Berlin (ots) –
Kündigungen am ersten Tag nach der Elternzeit, weniger Gehalt beim Wiedereinstieg, abwertende Bemerkungen bei Fehlzeiten aufgrund eines kranken Kindes – Elterndiskriminierung im Job passiert jeden Tag und hat Auswirkungen auf uns alle: Sie zementiert traditionelle Rollenverteilungen, in denen Frauen mit Fürsorgearbeit und Männer mit Erwerbsarbeit gleichgesetzt werden, gefährdet die Gesellschaft durch sinkende Geburtenraten, Einbußen in Sozial- und Steuerabgaben und bringt Unternehmen langfristig um ihre Konkurrenzfähigkeit. Rechtsanwältin Sandra Runge und Journalistin Karline Wenzel engagieren sich seit 2020 für die Gleichberechtigung von Eltern in der Arbeitswelt. Ihr Buch „Glückwunsch zum Baby, Sie sind gefeuert“ (Eden Books) zeigt erschütternde Fallbeispiele aus der Arbeitswelt und gibt Tipps wie Eltern sich wehren können.

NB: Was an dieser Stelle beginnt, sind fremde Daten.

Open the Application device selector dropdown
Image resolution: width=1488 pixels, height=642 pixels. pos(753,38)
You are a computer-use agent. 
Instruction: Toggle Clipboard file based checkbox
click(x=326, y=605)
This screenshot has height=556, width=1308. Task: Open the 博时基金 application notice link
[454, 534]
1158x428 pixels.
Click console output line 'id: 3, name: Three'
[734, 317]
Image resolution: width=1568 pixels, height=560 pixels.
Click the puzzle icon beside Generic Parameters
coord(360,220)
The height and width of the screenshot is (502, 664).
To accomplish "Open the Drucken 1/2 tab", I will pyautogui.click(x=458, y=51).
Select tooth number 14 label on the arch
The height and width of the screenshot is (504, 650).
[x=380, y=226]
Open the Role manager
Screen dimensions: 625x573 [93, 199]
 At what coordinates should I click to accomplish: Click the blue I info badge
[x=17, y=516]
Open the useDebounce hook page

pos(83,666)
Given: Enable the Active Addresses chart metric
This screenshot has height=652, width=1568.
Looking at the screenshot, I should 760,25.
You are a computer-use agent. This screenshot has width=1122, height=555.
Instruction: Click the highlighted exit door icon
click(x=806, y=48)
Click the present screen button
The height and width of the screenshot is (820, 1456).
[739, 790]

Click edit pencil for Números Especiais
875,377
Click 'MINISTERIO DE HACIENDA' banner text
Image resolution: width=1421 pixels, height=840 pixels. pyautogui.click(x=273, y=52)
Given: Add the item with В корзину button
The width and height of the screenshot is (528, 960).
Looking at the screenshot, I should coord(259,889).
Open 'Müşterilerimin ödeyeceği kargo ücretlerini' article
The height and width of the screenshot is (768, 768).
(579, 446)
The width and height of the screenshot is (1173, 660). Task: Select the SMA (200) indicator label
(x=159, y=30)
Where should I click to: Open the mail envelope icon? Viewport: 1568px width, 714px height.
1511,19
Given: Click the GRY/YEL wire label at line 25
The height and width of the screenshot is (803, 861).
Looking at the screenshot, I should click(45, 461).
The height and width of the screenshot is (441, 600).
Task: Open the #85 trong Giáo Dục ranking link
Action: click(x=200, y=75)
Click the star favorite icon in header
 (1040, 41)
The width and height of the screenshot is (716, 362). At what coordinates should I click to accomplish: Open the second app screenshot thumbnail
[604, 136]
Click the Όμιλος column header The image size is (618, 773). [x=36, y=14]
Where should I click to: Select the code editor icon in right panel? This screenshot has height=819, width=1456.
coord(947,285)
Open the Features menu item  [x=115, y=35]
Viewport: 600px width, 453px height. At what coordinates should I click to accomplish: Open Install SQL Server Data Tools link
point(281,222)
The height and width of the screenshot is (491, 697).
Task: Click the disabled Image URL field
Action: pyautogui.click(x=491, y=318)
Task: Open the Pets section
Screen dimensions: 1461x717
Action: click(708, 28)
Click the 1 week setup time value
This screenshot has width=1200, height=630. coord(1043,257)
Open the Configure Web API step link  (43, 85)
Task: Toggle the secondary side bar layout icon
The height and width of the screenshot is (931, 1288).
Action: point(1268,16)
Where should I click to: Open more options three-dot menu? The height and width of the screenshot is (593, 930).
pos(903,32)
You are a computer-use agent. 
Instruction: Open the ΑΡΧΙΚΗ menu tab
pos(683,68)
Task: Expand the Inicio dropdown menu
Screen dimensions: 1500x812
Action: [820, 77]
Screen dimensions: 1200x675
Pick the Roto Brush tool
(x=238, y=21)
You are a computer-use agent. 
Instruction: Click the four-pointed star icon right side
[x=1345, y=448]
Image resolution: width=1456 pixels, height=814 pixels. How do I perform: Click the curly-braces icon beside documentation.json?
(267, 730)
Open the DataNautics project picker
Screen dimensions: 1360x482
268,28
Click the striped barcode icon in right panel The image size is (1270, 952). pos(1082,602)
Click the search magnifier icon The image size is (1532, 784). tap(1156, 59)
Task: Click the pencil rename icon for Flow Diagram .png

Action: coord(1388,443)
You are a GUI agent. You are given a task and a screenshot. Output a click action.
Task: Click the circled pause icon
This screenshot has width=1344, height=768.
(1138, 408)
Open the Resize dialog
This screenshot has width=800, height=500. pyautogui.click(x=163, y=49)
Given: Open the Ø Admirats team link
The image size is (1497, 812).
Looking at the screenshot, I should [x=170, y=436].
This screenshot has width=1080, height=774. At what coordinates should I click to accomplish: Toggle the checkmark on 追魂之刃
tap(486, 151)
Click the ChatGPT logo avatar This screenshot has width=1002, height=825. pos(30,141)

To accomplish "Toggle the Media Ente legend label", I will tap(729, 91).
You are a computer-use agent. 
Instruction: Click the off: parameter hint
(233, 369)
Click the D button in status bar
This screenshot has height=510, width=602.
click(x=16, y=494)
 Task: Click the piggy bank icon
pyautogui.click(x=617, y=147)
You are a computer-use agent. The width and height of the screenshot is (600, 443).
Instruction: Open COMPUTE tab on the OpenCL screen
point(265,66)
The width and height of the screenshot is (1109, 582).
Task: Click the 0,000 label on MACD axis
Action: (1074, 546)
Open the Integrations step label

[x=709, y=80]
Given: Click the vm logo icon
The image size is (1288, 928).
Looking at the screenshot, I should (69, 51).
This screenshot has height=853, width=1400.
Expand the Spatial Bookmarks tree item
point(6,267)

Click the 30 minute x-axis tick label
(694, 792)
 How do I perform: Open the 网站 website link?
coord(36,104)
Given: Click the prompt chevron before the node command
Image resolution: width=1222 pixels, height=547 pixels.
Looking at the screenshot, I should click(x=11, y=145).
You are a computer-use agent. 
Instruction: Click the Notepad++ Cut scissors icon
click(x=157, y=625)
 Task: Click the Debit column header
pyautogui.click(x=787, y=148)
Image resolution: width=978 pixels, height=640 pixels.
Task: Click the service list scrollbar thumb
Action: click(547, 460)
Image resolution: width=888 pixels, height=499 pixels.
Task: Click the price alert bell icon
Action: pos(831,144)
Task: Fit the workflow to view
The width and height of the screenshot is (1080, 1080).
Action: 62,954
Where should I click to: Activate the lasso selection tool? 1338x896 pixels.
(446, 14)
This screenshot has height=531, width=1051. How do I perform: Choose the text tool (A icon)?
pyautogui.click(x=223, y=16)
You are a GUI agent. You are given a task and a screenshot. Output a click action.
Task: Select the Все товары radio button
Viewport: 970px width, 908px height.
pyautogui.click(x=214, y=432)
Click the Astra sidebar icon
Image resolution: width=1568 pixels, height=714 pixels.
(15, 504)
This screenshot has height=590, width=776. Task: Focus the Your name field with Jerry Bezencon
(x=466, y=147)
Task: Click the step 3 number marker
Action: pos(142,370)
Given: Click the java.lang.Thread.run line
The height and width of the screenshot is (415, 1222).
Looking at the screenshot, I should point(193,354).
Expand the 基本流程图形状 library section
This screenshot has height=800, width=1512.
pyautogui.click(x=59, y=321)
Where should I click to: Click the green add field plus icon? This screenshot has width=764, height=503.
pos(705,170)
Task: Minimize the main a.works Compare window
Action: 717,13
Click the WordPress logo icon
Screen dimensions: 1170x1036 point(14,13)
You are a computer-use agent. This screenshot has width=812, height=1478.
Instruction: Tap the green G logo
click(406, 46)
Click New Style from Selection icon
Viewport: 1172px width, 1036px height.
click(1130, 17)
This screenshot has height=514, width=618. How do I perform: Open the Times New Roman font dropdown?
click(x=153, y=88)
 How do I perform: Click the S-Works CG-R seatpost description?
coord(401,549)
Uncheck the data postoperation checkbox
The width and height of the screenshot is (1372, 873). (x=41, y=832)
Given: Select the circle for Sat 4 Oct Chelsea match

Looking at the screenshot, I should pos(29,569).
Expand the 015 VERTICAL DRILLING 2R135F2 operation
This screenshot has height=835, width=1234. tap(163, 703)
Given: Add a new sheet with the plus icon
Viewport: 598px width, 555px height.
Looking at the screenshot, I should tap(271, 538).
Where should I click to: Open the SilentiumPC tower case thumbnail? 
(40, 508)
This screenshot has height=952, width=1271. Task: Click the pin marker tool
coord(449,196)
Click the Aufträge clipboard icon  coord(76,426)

Ihr Buch ist aus der Initiative #proparents hervorgegangen, die Sie während der Pandemie gestartet haben. Wie kam es zu der Initiative und was ist ihr Ziel?
Sandra Runge / Karline Wenzel: Wir haben uns zu Beginn der Pandemie kennengelernt, als wir beide mit tiefen Augenringen und dünnen Nerven versucht haben, unsere Jobs parallel zur Kinderbetreuung und Homeschooling zu jonglieren. Wie tausende andere Eltern waren auch wir fassungslos, wie selbstverständlich Eltern diese Doppelbelastung aufgeladen wurde, mit gravierenden Nachteilen für tausende von Erwerbsbiografien und Kräften, insbesondere von Müttern, und wie achselzuckend dies von der Politik hingenommen wurde. Wir fordern mit #proparents die Aufnahme des Diskriminierungsmerkmals „Elternschaft“ beziehungsweise „Fürsorgeleistung“ in § 1 des Allgemeinen Gleichbehandlungsgesetzes (AGG). Eine entsprechende Regelung im AGG würde alle berufstätigen Eltern, unabhängig von Familienstand und vom Geschlecht umfassen: Mütter, Väter, egal ob alleinerziehend, oder in gleichgeschlechtlicher Partnerschaft – vom Minijobber bis zur Geschäftsführerin. Sie alle wären durch eine klare gesetzliche Grundlage vor Benachteiligungen geschützt, könnten Anspruch auf Schadensersatz geltend machen und sich im Diskriminierungsfall auf eine Beweislastumkehr stützen.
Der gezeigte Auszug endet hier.